Depending on several factors, one option for treatment may be uterine fibroid embolization (UFE), a minimally invasive alternative to surgery that’s performed as an outpatient procedure by an interventional radiologist.
You will likely have more questions than those that are here, but this list is intended to get you started, so when you make your appointment with your OB-GYN, you’re prepared.
Questions to Ask Your OB-GYN Fibroid Treatment Options
1. Do I Need Treatment? Uterine fibroids can be completely asymptomatic, causing no problems, or they can cause severe pain, loss of blood and significantly affect quality of life. The mere presence of fibroids is generally not enough of a reason to have them treated. Your gynecologist should be able to tell you if your symptoms are related to your fibroids and whether the symptoms are significant enough to seek treatment.
2. What Are My Options? – There are a variety of treatment options for uterine fibroids, but not all of them require surgery or need to performed in a hospital. . Your gynecologist should be able to give you some direction as to which options may be right for you.
3. Are There Options Besides Surgery? – Many women may be aware of hysterectomy, or total removal of the uterus, as a treatment for fibroids, but there are other options that are minimally invasive with shorter recovery time, such as UFE, that are worth learning more about.
4. What Are the Risks of Surgery? – All surgeries come with risk.
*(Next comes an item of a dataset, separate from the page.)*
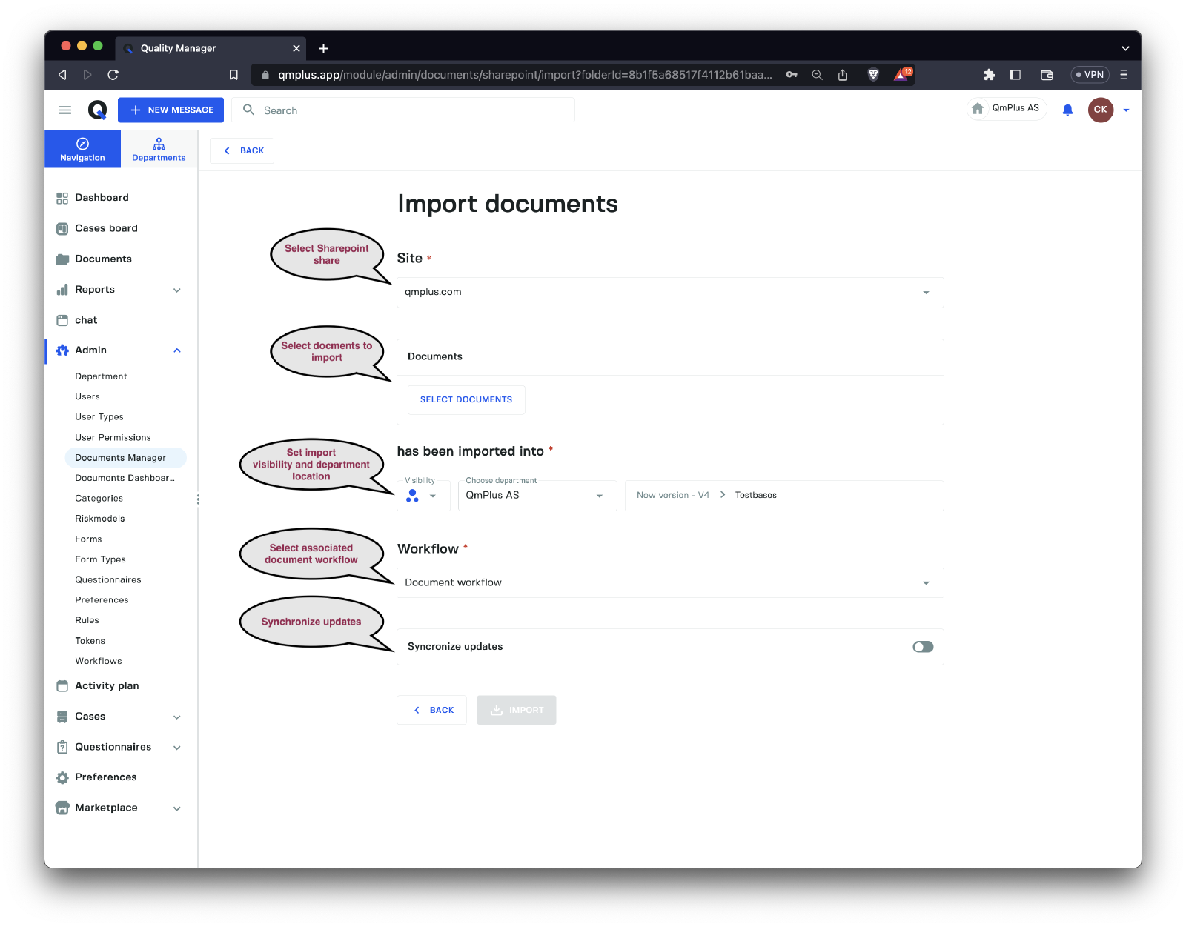
Task: Bookmark this page via bookmark icon
Action: pos(233,75)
The two typical surgeries for fibroids, hysterectomy and myomectomy, which involves removing one fibroid at a time, come with the risk of bleeding and infection. It can take up to 6 weeks to recover from surgery.
5. What Are the Chances the Fibroids Return After Treatment? – You will want to know if you are going to be faced with having to make another treatment decision in the future.
6. When Will I Feel Better? – Recovery time will vary depending on which treatment option you choose. Minimally invasive treatments do have a shorter recovery time compared to surgeries. The time it will take for your symptoms to improve can also vary. It’s a good idea to know what to expect.
7. Is There Anything I Can Do to Prevent Fibroids? – Often, there is little that can be done to stop the growth of existing fibroids, but your gynecologist may be able to provide some guidance on how to lessen the chances of fibroid growth in the future.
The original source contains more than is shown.